Set task
Duplicate every item below verbatim, preserving each character and line break.

Stored entries

○ ○ ○ ○ ○

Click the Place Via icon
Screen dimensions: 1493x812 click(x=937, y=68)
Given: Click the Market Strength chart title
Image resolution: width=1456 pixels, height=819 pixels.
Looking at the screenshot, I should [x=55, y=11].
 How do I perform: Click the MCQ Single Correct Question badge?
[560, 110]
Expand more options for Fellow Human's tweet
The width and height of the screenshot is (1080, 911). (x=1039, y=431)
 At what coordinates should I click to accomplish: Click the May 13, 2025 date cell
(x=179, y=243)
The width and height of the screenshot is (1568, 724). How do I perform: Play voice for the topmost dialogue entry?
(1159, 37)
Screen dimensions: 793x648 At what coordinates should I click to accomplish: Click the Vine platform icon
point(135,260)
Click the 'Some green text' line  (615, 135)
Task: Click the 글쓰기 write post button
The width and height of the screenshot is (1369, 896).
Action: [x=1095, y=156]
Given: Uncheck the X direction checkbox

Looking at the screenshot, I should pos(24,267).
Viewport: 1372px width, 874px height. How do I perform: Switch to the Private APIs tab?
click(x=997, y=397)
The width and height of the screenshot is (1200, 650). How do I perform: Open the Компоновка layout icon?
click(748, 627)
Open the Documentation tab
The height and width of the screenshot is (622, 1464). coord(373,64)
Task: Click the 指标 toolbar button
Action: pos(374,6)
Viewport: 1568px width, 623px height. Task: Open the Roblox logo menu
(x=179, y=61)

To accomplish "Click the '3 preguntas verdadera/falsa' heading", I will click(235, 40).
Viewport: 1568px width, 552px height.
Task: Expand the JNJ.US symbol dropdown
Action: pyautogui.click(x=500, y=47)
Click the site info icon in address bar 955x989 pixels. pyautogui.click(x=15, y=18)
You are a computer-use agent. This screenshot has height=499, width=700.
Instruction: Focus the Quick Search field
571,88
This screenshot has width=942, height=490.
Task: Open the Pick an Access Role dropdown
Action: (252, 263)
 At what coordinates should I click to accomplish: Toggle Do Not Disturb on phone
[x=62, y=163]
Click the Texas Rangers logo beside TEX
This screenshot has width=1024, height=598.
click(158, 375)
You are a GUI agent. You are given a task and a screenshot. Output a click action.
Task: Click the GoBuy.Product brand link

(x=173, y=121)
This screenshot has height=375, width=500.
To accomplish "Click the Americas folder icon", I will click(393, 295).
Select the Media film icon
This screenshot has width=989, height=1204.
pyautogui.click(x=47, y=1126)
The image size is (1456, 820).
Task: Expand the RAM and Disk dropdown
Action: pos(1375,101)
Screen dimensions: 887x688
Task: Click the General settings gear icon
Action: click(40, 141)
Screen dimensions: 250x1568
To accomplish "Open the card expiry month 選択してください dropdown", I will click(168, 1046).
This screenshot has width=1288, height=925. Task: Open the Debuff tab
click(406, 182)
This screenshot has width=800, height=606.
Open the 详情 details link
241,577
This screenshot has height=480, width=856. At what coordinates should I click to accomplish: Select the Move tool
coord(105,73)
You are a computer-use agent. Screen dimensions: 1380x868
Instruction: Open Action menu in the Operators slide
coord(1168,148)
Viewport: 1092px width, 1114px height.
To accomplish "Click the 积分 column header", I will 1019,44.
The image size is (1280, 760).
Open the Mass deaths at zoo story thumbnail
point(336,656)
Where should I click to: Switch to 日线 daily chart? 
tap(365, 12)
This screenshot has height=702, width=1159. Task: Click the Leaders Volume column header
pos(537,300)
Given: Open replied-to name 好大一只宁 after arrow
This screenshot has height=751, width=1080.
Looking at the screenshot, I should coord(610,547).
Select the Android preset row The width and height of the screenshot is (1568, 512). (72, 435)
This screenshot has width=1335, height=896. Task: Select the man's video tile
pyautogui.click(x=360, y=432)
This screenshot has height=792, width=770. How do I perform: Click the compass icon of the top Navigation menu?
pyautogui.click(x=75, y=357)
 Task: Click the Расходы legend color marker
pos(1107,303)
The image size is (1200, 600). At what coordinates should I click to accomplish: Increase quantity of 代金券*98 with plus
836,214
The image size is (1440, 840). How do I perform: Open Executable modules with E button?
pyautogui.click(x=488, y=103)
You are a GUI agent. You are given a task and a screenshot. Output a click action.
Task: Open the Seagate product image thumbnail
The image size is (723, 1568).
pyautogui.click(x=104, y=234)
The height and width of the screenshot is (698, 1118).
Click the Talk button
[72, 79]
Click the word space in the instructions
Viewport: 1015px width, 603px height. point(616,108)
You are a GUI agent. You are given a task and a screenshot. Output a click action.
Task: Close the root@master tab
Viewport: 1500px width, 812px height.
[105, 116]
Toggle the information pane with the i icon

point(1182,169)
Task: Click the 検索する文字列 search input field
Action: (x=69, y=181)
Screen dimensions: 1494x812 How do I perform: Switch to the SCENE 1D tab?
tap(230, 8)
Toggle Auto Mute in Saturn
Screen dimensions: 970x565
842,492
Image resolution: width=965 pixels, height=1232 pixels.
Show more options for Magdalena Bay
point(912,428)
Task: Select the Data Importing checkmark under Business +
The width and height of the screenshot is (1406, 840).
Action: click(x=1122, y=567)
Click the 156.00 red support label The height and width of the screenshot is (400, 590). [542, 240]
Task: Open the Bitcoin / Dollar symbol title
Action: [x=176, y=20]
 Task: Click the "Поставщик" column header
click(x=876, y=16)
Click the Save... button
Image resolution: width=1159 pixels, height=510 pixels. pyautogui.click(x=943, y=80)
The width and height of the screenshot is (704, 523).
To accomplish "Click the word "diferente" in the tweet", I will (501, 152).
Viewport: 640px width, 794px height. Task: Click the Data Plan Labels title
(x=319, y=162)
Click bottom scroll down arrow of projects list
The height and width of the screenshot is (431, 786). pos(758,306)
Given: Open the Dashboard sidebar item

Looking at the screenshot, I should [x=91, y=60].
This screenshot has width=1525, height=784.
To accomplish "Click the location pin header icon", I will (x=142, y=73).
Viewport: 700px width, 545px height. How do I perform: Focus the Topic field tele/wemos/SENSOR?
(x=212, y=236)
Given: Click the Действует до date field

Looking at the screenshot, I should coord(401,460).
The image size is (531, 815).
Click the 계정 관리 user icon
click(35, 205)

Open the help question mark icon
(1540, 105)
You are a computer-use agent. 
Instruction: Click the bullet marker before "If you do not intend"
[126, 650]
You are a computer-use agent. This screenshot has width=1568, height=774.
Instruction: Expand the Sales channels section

○ ○ ○ ○ ○

Written response
Click the Place Via icon
Screen dimensions: 1493x812 click(x=937, y=68)
Given: Click the Market Strength chart title
Image resolution: width=1456 pixels, height=819 pixels.
Looking at the screenshot, I should [x=55, y=11].
 How do I perform: Click the MCQ Single Correct Question badge?
[560, 110]
Expand more options for Fellow Human's tweet
The width and height of the screenshot is (1080, 911). (x=1039, y=431)
 At what coordinates should I click to accomplish: Click the May 13, 2025 date cell
(x=179, y=243)
The width and height of the screenshot is (1568, 724). How do I perform: Play voice for the topmost dialogue entry?
(1159, 37)
Screen dimensions: 793x648 At what coordinates should I click to accomplish: Click the Vine platform icon
point(135,260)
Click the 'Some green text' line  (615, 135)
Task: Click the 글쓰기 write post button
The width and height of the screenshot is (1369, 896).
Action: [x=1095, y=156]
Given: Uncheck the X direction checkbox

Looking at the screenshot, I should pos(24,267).
Viewport: 1372px width, 874px height. How do I perform: Switch to the Private APIs tab?
click(x=997, y=397)
The width and height of the screenshot is (1200, 650). How do I perform: Open the Компоновка layout icon?
click(748, 627)
Open the Documentation tab
The height and width of the screenshot is (622, 1464). coord(373,64)
Task: Click the 指标 toolbar button
Action: pos(374,6)
Viewport: 1568px width, 623px height. Task: Open the Roblox logo menu
(x=179, y=61)

To accomplish "Click the '3 preguntas verdadera/falsa' heading", I will click(235, 40).
Viewport: 1568px width, 552px height.
Task: Expand the JNJ.US symbol dropdown
Action: pyautogui.click(x=500, y=47)
Click the site info icon in address bar 955x989 pixels. pyautogui.click(x=15, y=18)
You are a computer-use agent. This screenshot has height=499, width=700.
Instruction: Focus the Quick Search field
571,88
This screenshot has width=942, height=490.
Task: Open the Pick an Access Role dropdown
Action: (252, 263)
 At what coordinates should I click to accomplish: Toggle Do Not Disturb on phone
[x=62, y=163]
Click the Texas Rangers logo beside TEX
This screenshot has width=1024, height=598.
click(158, 375)
You are a GUI agent. You are given a task and a screenshot. Output a click action.
Task: Click the GoBuy.Product brand link

(x=173, y=121)
This screenshot has height=375, width=500.
To accomplish "Click the Americas folder icon", I will click(393, 295).
Select the Media film icon
This screenshot has width=989, height=1204.
pyautogui.click(x=47, y=1126)
The image size is (1456, 820).
Task: Expand the RAM and Disk dropdown
Action: pos(1375,101)
Screen dimensions: 887x688
Task: Click the General settings gear icon
Action: click(40, 141)
Screen dimensions: 250x1568
To accomplish "Open the card expiry month 選択してください dropdown", I will click(168, 1046).
This screenshot has width=1288, height=925. Task: Open the Debuff tab
click(406, 182)
This screenshot has width=800, height=606.
Open the 详情 details link
241,577
This screenshot has height=480, width=856. At what coordinates should I click to accomplish: Select the Move tool
coord(105,73)
You are a computer-use agent. Screen dimensions: 1380x868
Instruction: Open Action menu in the Operators slide
coord(1168,148)
Viewport: 1092px width, 1114px height.
To accomplish "Click the 积分 column header", I will 1019,44.
The image size is (1280, 760).
Open the Mass deaths at zoo story thumbnail
point(336,656)
Where should I click to: Switch to 日线 daily chart? 
tap(365, 12)
This screenshot has height=702, width=1159. Task: Click the Leaders Volume column header
pos(537,300)
Given: Open replied-to name 好大一只宁 after arrow
This screenshot has height=751, width=1080.
Looking at the screenshot, I should coord(610,547).
Select the Android preset row The width and height of the screenshot is (1568, 512). (72, 435)
This screenshot has width=1335, height=896. Task: Select the man's video tile
pyautogui.click(x=360, y=432)
This screenshot has height=792, width=770. How do I perform: Click the compass icon of the top Navigation menu?
pyautogui.click(x=75, y=357)
 Task: Click the Расходы legend color marker
pos(1107,303)
The image size is (1200, 600). At what coordinates should I click to accomplish: Increase quantity of 代金券*98 with plus
836,214
The image size is (1440, 840). How do I perform: Open Executable modules with E button?
pyautogui.click(x=488, y=103)
You are a GUI agent. You are given a task and a screenshot. Output a click action.
Task: Open the Seagate product image thumbnail
The image size is (723, 1568).
pyautogui.click(x=104, y=234)
The height and width of the screenshot is (698, 1118).
Click the Talk button
[72, 79]
Click the word space in the instructions
Viewport: 1015px width, 603px height. point(616,108)
You are a GUI agent. You are given a task and a screenshot. Output a click action.
Task: Close the root@master tab
Viewport: 1500px width, 812px height.
[105, 116]
Toggle the information pane with the i icon

point(1182,169)
Task: Click the 検索する文字列 search input field
Action: (x=69, y=181)
Screen dimensions: 1494x812 How do I perform: Switch to the SCENE 1D tab?
tap(230, 8)
Toggle Auto Mute in Saturn
Screen dimensions: 970x565
842,492
Image resolution: width=965 pixels, height=1232 pixels.
Show more options for Magdalena Bay
point(912,428)
Task: Select the Data Importing checkmark under Business +
The width and height of the screenshot is (1406, 840).
Action: click(x=1122, y=567)
Click the 156.00 red support label The height and width of the screenshot is (400, 590). [542, 240]
Task: Open the Bitcoin / Dollar symbol title
Action: [x=176, y=20]
 Task: Click the "Поставщик" column header
click(x=876, y=16)
Click the Save... button
Image resolution: width=1159 pixels, height=510 pixels. pyautogui.click(x=943, y=80)
The width and height of the screenshot is (704, 523).
To accomplish "Click the word "diferente" in the tweet", I will (501, 152).
Viewport: 640px width, 794px height. Task: Click the Data Plan Labels title
(x=319, y=162)
Click bottom scroll down arrow of projects list
The height and width of the screenshot is (431, 786). pos(758,306)
Given: Open the Dashboard sidebar item

Looking at the screenshot, I should [x=91, y=60].
This screenshot has width=1525, height=784.
To accomplish "Click the location pin header icon", I will (x=142, y=73).
Viewport: 700px width, 545px height. How do I perform: Focus the Topic field tele/wemos/SENSOR?
(x=212, y=236)
Given: Click the Действует до date field

Looking at the screenshot, I should coord(401,460).
The image size is (531, 815).
Click the 계정 관리 user icon
click(35, 205)

Open the help question mark icon
(1540, 105)
You are a computer-use agent. 
Instruction: Click the bullet marker before "If you do not intend"
[126, 650]
You are a computer-use agent. This screenshot has width=1568, height=774.
Instruction: Expand the Sales channels section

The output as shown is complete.